_Information_
::::
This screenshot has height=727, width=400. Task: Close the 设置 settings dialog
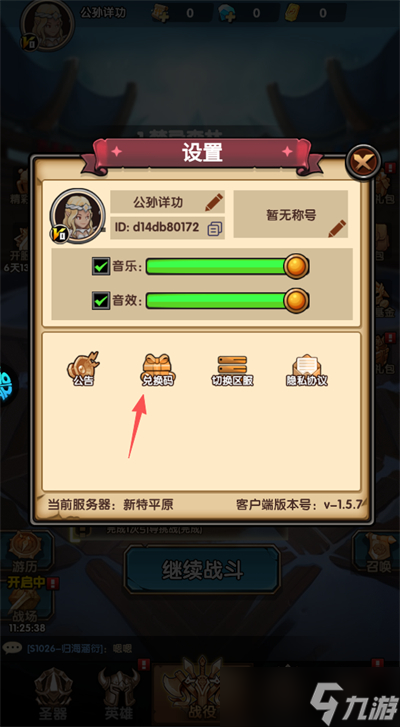click(x=363, y=162)
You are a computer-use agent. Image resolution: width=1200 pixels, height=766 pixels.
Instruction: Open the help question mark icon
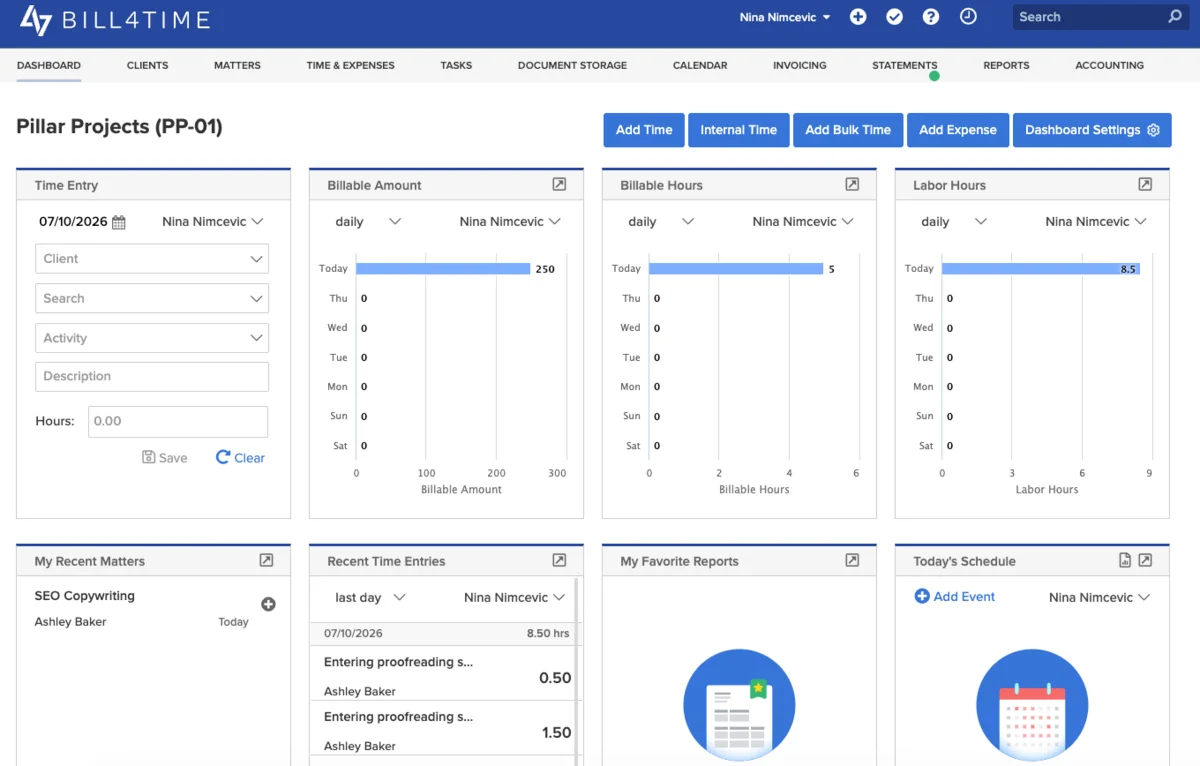[x=931, y=17]
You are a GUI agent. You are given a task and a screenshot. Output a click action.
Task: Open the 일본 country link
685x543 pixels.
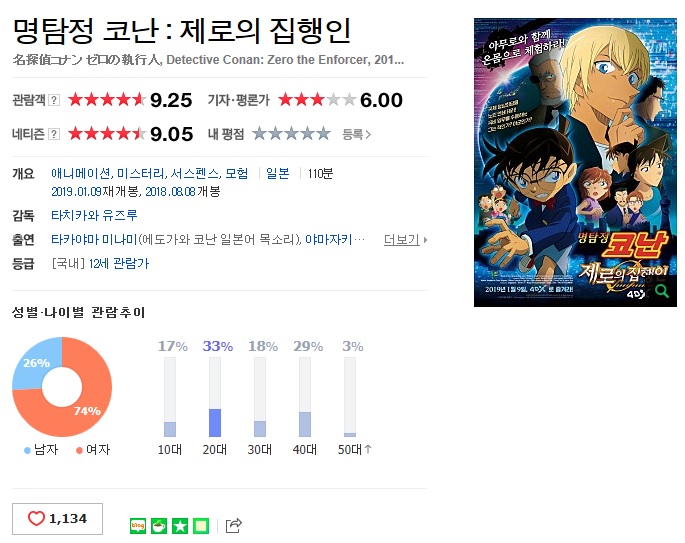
::::
_Work order_
From the line with "Instruction: Open the help question mark icon" through the end of the listing, write out every line exactly, leaving out the pictures.

_Reply_
Instruction: Open the help question mark icon
[x=931, y=17]
You are a GUI agent. You are given a task and a screenshot. Output a click action.
Task: Open the 일본 country link
685x543 pixels.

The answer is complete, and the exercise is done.